Transgender people who are rejected by their families or lack social support are much more likely both to consider suicide, and to attempt it. (Source.) …
Conversely, those with strong support were 82 percent less likely to attempt suicide than those without support, according to one recent study. (Source.) Numerous recent peer-reviewed studies show that transgender youth who are supported in their gender identity by parents, schools, and their peers have significantly better mental health outcomes than those whose identities are rejected or stigmatized. (Source.) A 2018 study found that simply by using a transgender youth’s preferred name reduced suicide risk by 56 percent, and significantly improved their mental health. (Source.)
It’s for all these reasons that the American Academy of Pediatrics has issued guidelines for treatment of trans youth that support puberty blockers and gender affirmation.

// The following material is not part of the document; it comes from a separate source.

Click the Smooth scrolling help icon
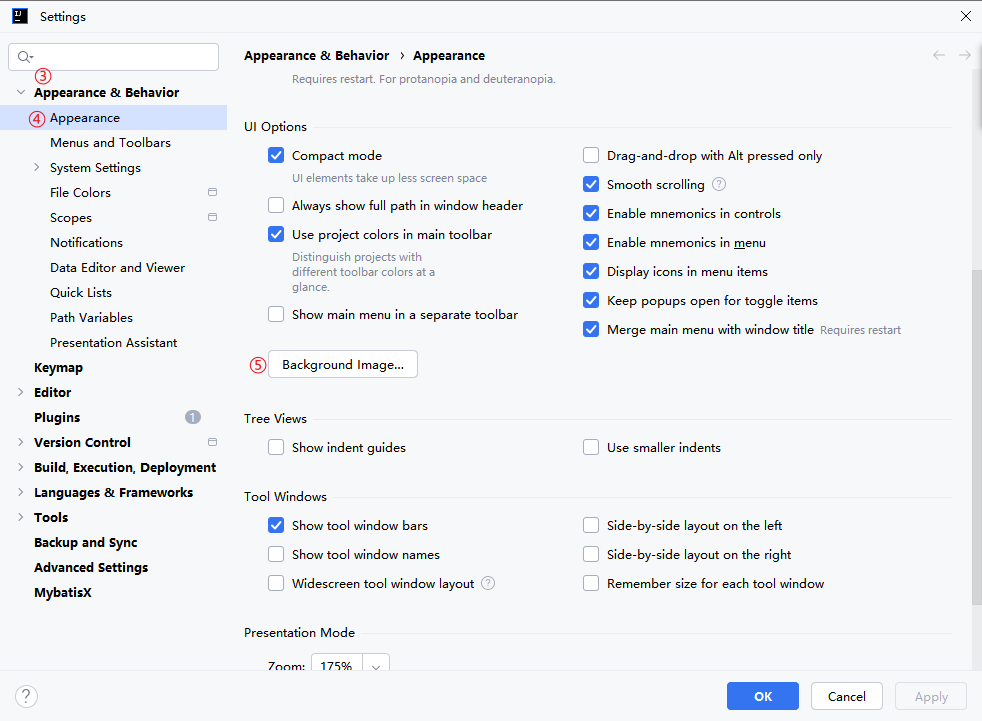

This is, in other words, the medical consensus.
The discussion that Joe and I had was between two non-experts in the topic; as a result, I regret that it was necessary for me to engage in this discussion without having the proper materials at hand to represent what the medical consensus actually is. I hope that this post goes some distance towards clearing the matter up for those who are curious to learn more.
Update: Brynn Tannehill wrote in to add the following regarding the question of trans athletes competing in mainstream sports:
Transgender women have been allowed to compete in the Olympics since 2004. They were required to undergo surgical transition, and transgender women were required to have been without testosterone for a year. In 2011, the NCAA instituted a similar policy, except the surgical requirement was removed, and centered on a minimum of a year of testosterone suppression. In 2016, the IOC dropped the surgical requirement, and is now has broadly similar requirements to the NCAA, with testing for testosterone levels for all athletes.
Since 2004, there have been ~22k women Olympic athletes. None were transgender. Every year there are approximately 215,000 women who compete in NCAA athletics, and you would be hard pressed to identify a dominant transgender person in NCAA athletics.
Thus, we have effectively tested the hypothesis that if transgender women were allowed to compete, it would destroy women’s athletics by setting standards for participation, allowing participation, and observing the results. Given the sample sizes involved, there is no evidence that inclusion of transgender athletes under controlled conditions has any meaningful impact on the sports.
Finally, I would remind people that anecdotes are just that: single point observations that do not capture the larger picture, and are thus a poor basis for setting policy.